Elle aussi faisait ça, avant. Chaque fois
qu’elle montait sur scène, elle devenait son personnage. A la fois inspiré de
sa vie et une autre, elle récitait son texte avec force, le vivant chaque soir
d’une nouvelle manière. Sa vie imprégnait son œuvre, pourtant personne ne se
doutait jamais de ce qui se passait une fois les lumières de la scène éteintes,
une fois démaquillée, une fois qu’elle rentrait chez elle.
Ce soir, tout cela remonta à la surface.
Tandis qu’elle déambulait à travers les
allées pour retrouver la sienne, son cœur se serra.
Ressaisie toi bon sang !
Là, elle trouva sa place, s’engagea dans
la rangée. Lorsqu’elle s’assit, Jonas tourna un regard interrogateur vers elle.
Il attendait qu’elle lui dise que tout allait bien. Pouvait-elle lui mentir ?
— Il faudra que je te parle, souffla-t-elle pour ne pas
déranger les personnes autour d’eux.
Son compagnon fronça les sourcils.
— Qu’est-ce qui se passe ?
Il avait senti le malaise dans la voix de
la brune et s’en alarma. Pour preuve, il lui saisit la main et la pressa dans
un geste affectueux. Sally baissa la tête, émue. La peur ressentie face à
Raphaël se mua en un sentiment plus doux pour celui qu’elle aimait.
Mais le mystérieux jeune homme ne
tarderait pas à revenir, et elle craignait qu’il la voie perturbée.

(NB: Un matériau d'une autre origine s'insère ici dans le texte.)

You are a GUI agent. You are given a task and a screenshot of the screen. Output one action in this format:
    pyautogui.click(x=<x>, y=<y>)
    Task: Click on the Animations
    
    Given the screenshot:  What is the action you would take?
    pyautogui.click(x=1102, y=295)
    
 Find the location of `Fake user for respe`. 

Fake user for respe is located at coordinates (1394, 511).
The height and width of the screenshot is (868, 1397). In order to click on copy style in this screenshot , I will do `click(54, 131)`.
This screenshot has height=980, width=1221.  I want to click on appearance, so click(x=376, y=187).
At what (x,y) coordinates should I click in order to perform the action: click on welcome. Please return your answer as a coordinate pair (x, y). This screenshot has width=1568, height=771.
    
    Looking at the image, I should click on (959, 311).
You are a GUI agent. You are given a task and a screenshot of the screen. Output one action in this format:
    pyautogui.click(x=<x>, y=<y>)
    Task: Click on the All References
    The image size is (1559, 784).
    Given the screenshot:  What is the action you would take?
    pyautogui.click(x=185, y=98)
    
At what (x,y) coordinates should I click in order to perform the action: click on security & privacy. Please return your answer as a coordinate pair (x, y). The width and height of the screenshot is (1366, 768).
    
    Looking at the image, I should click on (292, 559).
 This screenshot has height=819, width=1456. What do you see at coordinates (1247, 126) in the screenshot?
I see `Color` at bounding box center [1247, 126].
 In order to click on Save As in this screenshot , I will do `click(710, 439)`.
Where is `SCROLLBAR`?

— Je te le dirai à la sortie.
— Le spectacle se termine bientôt, renchérit Jonas pour
l’inciter à se confier dès maintenant.
Mais Sally ne dit rien, perdue dans ses
interrogations.
Lorsqu’elle tourna la tête vers le bout de
sa rangée pour voir si Raphaël était revenu, elle faillit pousser un cri.
Il n’était pas revenu et pour cause, le
siège qu’il occupait plus tôt avait carrément disparu.